Based on this guidance what would be the usual performance for data entered in the 3-day assessment window for eating where there is Independent (6x), Supervision (4x), Partial (2x), Dependent (1x)? (Since we no longer use the Rule of 3).
Does this mean that it can never be Independent because that is the best performance? If yes, would the usual performance then be Supervision?
Data entered in the 3-day assessment window for Transfer
9. Not applicable (6x), Partial (4x), Substantial (3x), Supervision (1)
Are the ‘Not Attempted Codes’ (07, 09, 10, 88) not considered when determining usual performance if there is at least 1 level of assistance documented during the observation window? In the example, would only Partial (4x), Substantial (3x), and Supervision (1) be looked at to determine the usual performance?
2) For Section N, since we code to medication classification, Insulin is classified as a Hormone, do we still code it under Hypoglycemic?
3) The following question was received on 7/11/2024: A resident returned to the facility with orders to start skilled services on 7/03/24. Since they were a previous resident, a DCRA was completed when the resident was discharged to the hospital. When the resident returned, I initiated a 5-day stand-alone assessment as the resident returned with skilled orders. The resident level of function didn't warrant a significant change and no quarterly assessment was needed at the time of return. On 7/08/24 a notice was received that the last day of skilled services will be 7/10/24. Can the ARD be changed on the 5-day PPS assessment and combined with the DC skilled assessment? Or do they both need to be stand-alone assessments?

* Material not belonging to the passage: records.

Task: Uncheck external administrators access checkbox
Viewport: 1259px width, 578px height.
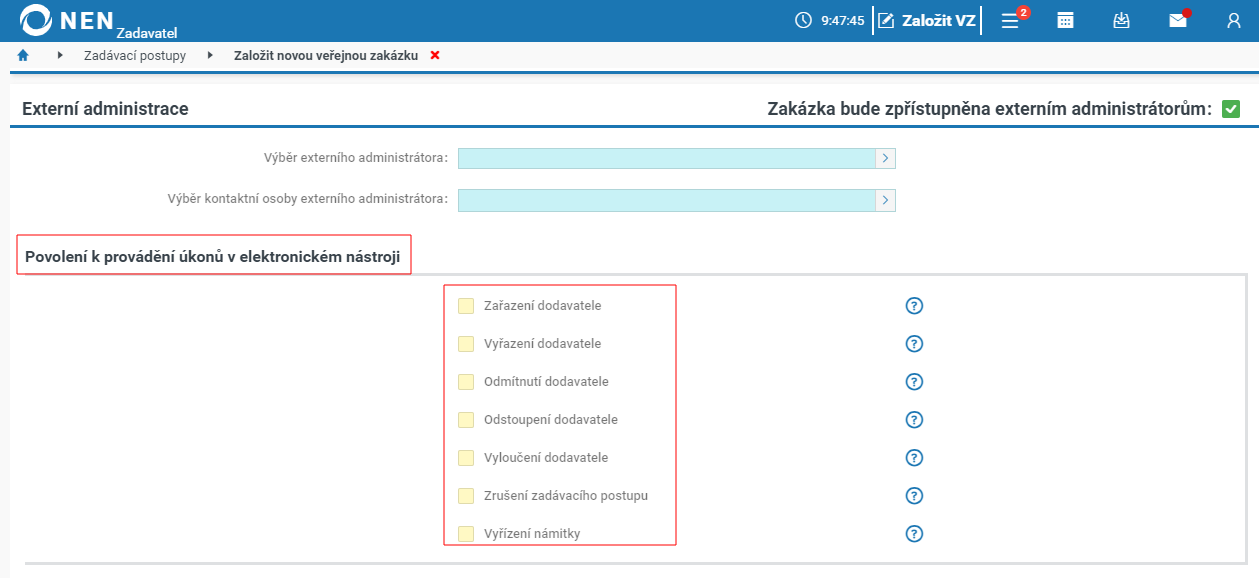Action: (1231, 109)
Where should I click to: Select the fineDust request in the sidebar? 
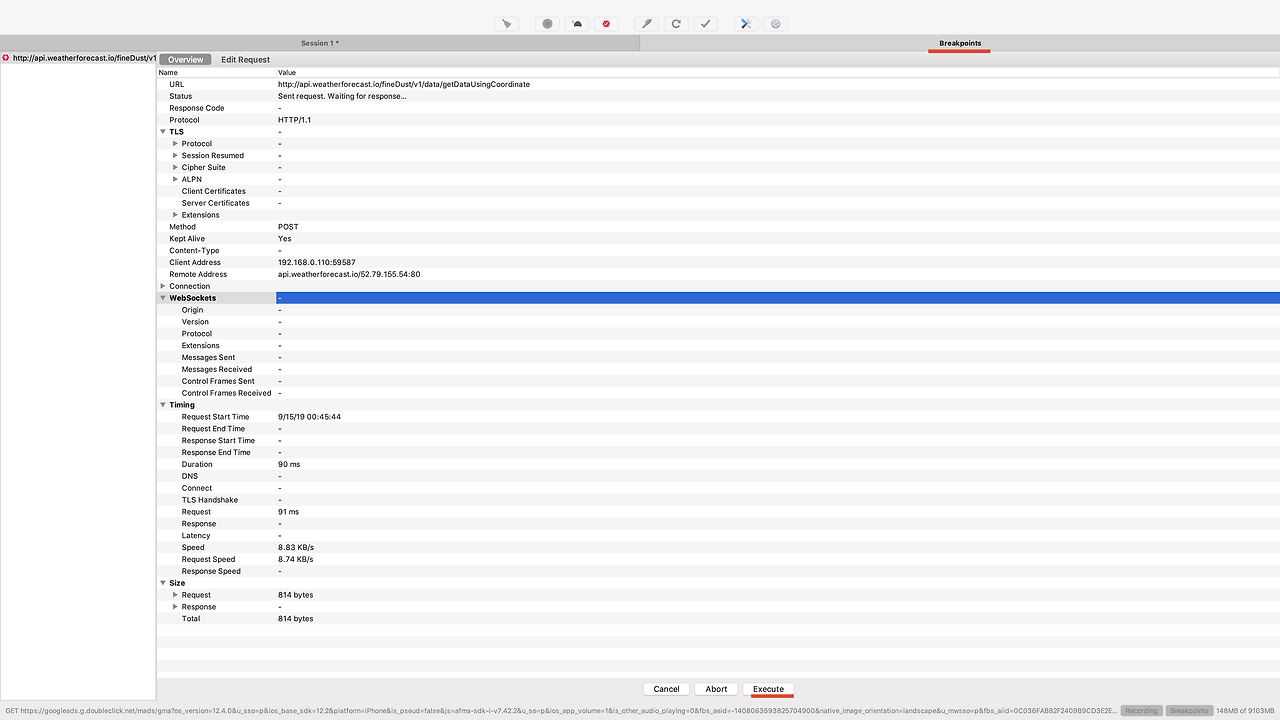pyautogui.click(x=78, y=58)
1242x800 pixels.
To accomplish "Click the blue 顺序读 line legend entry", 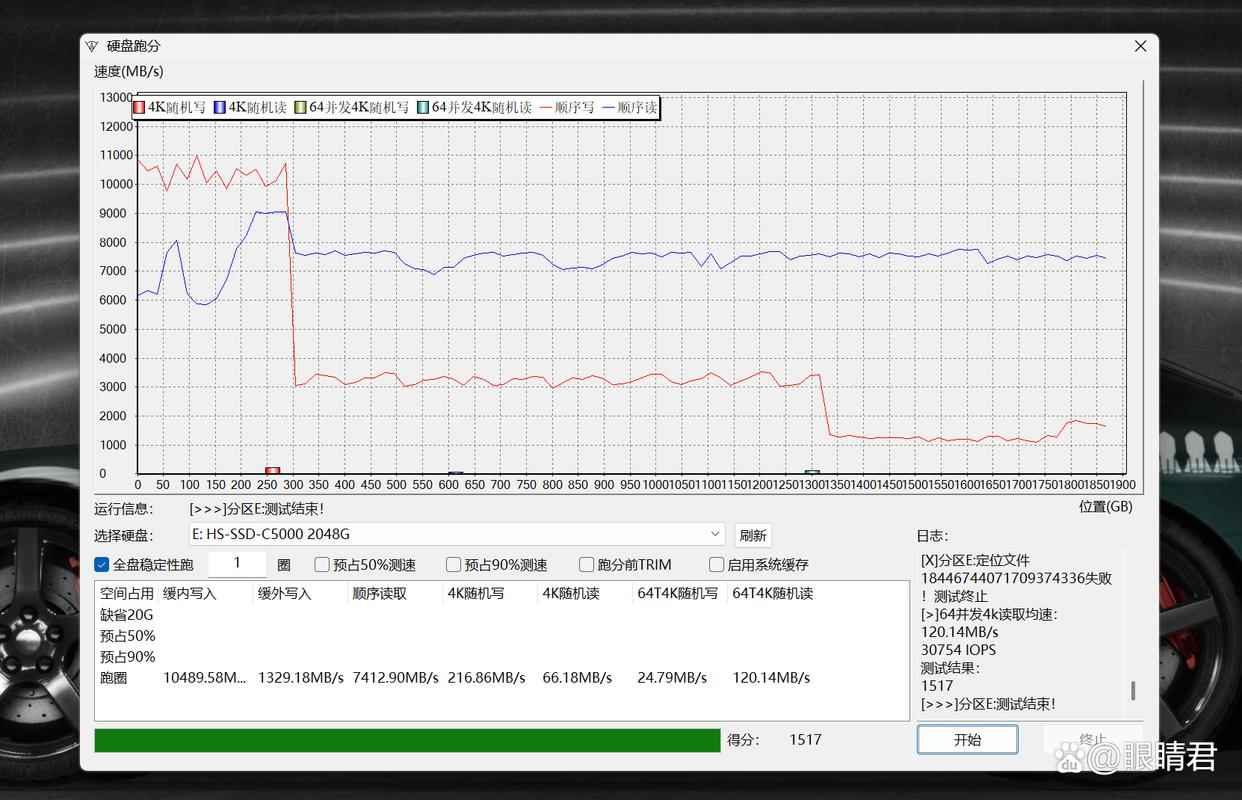I will pyautogui.click(x=630, y=107).
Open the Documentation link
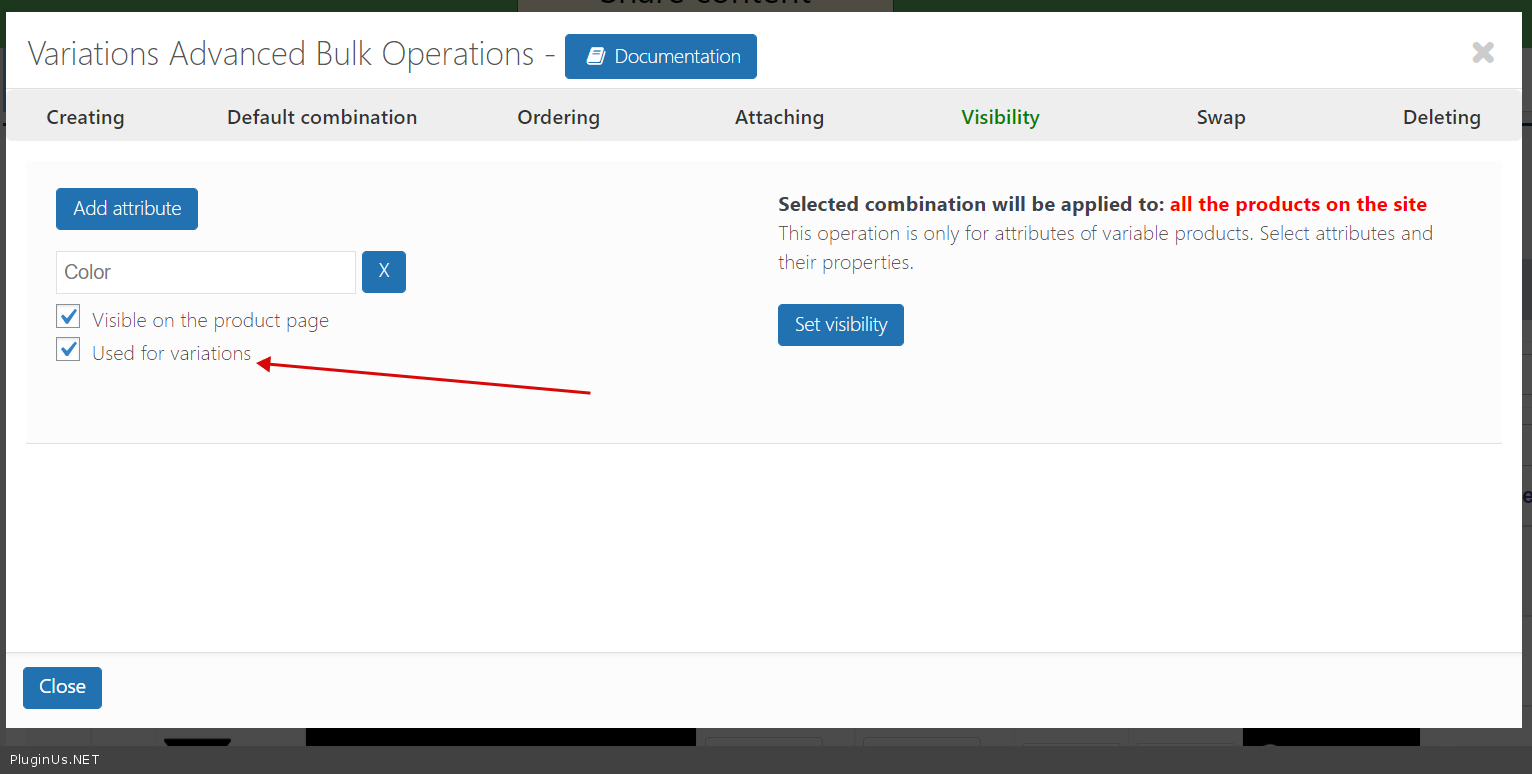Image resolution: width=1532 pixels, height=774 pixels. click(677, 57)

4) I have a resident who declined to disclose their race and ethnicity. I am documenting that the resident declined to answer both of these. The rest of the responses are required to be answered. Is "no" marked for each item so that the MDS can be completed?
5) Residents who receive Avastin injections to the eyes during the reference period, would this count as an injection?
6) Is it acceptable to correct an MDS for a resident who expired approximately a month ago?
7) When is the appropriate timeframe to code question B0100 on the MDS? Do you all code it prior to the ARD or after?
8) Is there a report in IQIES that can be run monthly to show short-stay claim measures (e.g., successful return to community, rehospitalization, or ER visits)?
9) Clarification on accurate coding in Section GG for sit-to-stand transfers, toilet transfers, and chair-to-bed/bed-to-chair transfers with the use of a stand lift with the assistance of one. With the assist of 2 this would be coded as dependent but if the resident can hold on and place their feet on the platform for the transfer what would be the accurate coding?